Título: Considerações sobre a guerra civil espanhola
Autor: J. O. de Meira Penna
Fonte: O Estado de São Paulo, 13/01/2005, Espaço Aberto, p. A2

Uma recente visita à Espanha me trouxe à memória o impacto que, sobre todos aqueles que eram jovens ou adolescentes nos anos 1930, exerceu a guerra civil de 1936-39, prelúdio ominoso ao mais sangrento e extenso conflito da História, a 2.ª Guerra Mundial. Em Madri, achei desde logo curiosas as mudanças que sofreu o nome de sua principal avenida comercial, a Gran Via. Quando, menino ainda, acompanhei meu pai numa excursão turística à Espanha, visitando as exposições internacionais de Barcelona e Sevilha, a Gran Via homenageava Pi y Margall. Era um anarquista, discípulo de Proudhon, que se salientou no período da Primeira República espanhola, no século 19. Notai que o caos político endêmico só podia ser contido por um autoritarismo grosseiro, pois dos dois lados da cerca os próprios partidos se fracionavam e se combatiam. Naquela centúria, aliás, o país, atrasado e ingovernável, registrou uma das mais agitadas vidas políticas de sua história, marcada por pronunciamientos de generais num estado tedioso de permanente desordem e violência, de fazer inveja a qualquer republiqueta de banana.

O temperamento espanhol é ardente, impetuoso, brutal, e não por acaso são as touradas uma invenção hispânica! Monarquistas legitimistas, fundamentalistas católicos de Navarra, "carlistas", republicanos conservadores ou extremistas, regionalismos locais de catalães e bascos, aqueles levados ao anarquismo, estes ao terrorismo, ofereciam o espetáculo de um caos quase impenetrável. Notai que a desordem endêmica só podia ser contido por um autoritarismo arbitrário, pois dos dois lados da cerca os próprios partidos se fragmentavam e combatiam. A guerra civil foi provocada pelo assassinato do líder da oposição, Calvo Sotelo, e de centenas de padres e freiras Durante algum tempo, a Gran Via foi chamada pelo nome do fundador da Falange e filho do general Primo de Rivera (+1930), José Antonio, fuzilado pelos Rojos.

Como na página inteira deste jornal (12/12/2004), reproduzindo artigo do jornal Los Angeles Times, vê-se que a ignorância e a desinformação sobre esses eventos confusos se estendem até hoje. Surgiu, nessa ocasião, o termo detestável "fascismo", como conveniente simplificador geral de todos as opiniões de quem não se curva ao PC da esquerda. Notem que, em pleno conflito, miniguerras civis se registraram do lado dos Rojos, uma em Barcelona (1937), outra em Madrid (1939), ambas iniciadas por comunistas no empenho de dominar a situação.

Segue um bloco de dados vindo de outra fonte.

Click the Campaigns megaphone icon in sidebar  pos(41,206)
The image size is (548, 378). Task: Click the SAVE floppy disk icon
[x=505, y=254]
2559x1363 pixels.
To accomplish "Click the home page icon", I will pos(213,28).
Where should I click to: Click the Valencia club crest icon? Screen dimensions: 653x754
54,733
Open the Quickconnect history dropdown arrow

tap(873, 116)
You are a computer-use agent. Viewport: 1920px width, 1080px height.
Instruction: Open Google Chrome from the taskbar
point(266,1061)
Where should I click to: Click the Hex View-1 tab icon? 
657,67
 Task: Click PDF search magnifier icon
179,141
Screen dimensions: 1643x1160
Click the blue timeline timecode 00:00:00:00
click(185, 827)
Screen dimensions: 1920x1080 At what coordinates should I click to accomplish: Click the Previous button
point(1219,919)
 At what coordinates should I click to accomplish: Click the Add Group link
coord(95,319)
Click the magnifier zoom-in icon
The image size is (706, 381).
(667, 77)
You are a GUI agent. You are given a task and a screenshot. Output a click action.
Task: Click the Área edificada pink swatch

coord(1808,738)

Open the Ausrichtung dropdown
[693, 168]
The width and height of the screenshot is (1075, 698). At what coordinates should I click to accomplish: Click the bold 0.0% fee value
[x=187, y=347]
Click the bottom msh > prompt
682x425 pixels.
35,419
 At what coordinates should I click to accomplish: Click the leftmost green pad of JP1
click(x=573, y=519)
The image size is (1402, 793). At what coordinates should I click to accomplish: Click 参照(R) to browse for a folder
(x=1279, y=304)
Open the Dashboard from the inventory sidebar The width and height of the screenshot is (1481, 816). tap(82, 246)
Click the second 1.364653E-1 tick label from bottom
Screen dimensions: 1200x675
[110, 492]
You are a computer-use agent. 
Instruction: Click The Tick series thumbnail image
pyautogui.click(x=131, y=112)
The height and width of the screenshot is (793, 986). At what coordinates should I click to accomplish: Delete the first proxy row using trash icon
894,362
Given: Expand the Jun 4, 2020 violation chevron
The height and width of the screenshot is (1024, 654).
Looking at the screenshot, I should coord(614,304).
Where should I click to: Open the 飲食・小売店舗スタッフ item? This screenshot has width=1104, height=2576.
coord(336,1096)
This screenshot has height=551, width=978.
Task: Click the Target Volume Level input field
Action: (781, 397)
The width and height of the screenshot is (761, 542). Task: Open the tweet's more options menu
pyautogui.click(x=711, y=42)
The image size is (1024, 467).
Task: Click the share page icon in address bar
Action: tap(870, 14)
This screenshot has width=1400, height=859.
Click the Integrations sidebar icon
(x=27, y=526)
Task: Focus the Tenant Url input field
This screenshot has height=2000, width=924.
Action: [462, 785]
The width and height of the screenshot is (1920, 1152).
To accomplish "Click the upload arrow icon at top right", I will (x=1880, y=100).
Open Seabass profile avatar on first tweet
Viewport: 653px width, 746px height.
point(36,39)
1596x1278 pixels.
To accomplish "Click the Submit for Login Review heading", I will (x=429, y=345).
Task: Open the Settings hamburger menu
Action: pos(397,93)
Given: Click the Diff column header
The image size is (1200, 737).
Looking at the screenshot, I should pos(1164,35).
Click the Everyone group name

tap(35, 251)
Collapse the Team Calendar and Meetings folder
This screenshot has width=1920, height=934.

O abominável episódio é importante por outros motivos: quatro dos mais notáveis escritores do século combateram do lado perdedor, George Orwell, Arthur Koestler, André Malraux e Ernest Hemingway. Hemingway distinguiu-se como o porta-voz da versão estatizante, ou social-democrática, do liberalismo que hoje conquista o mundo. Malraux tornou-se o braço direito de De Gaulle, mas foram Koestler e Orwell que se notabilizaram como os mais ardentes inimigos do totalitarismo, escrevendo algumas das obras fundamentais do século no confronto ideológico que acompanhou a guerra fria.

É interessante destacar esses fatos, pois o bom senso e o equilíbrio parecem, finalmente, haver dominado o temperamento combativo dos espanhóis, e o atual nome da indigitada avenida simboliza o desejo quase universal de esquecimento do pavoroso fratricídio que os envolveu. A Espanha de hoje é a Espanha de Franco. Franco, um galego muito pragmático e desprovido de fortes convicções, foi quem cuidadosamente a configurou, ao preparar sua sucessão na pessoa do rei Juan Carlos, educado para tal missão. O que os espanhóis hoje procuram é a Gran Via do desenvolvimento. Com um PIB per capita de US$ 20 mil e um mais rápido crescimento do que seus parceiros da União Européia, o país oferece sinais admiráveis de prosperidade, juntamente com uma intensa criatividade e originalidade no campo da cultura. O cinema espanhol já superou o de seus vizinhos continentais. Desapareceu a sombria religiosidade hispânica, fechada, inquisitorial, dedicada ao culto do sofrimento, do martírio e da cruz. Sobe à tona a notória sensualidade da mulher espanhola, que tenta corrigir o relutante machismo do toreador paranóico e sua inclinação ao sadismo - herança quiçá do longo passado mourisco.

Neste sentido, um papel importante venha caber ao feminismo, à criatividade que ainda está por produzir, na península, uma figura de mulher digna do gênio espanhol.